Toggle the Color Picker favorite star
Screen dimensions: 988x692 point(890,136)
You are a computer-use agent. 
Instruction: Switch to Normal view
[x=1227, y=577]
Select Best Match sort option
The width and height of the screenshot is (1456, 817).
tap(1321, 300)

__Required work__:
When the line containing "You are a computer-use agent." is reached, return it and every later line through the end of the listing above, unaltered and alone.

__Task response__:
You are a computer-use agent. 
Instruction: Switch to Normal view
[x=1227, y=577]
Select Best Match sort option
The width and height of the screenshot is (1456, 817).
tap(1321, 300)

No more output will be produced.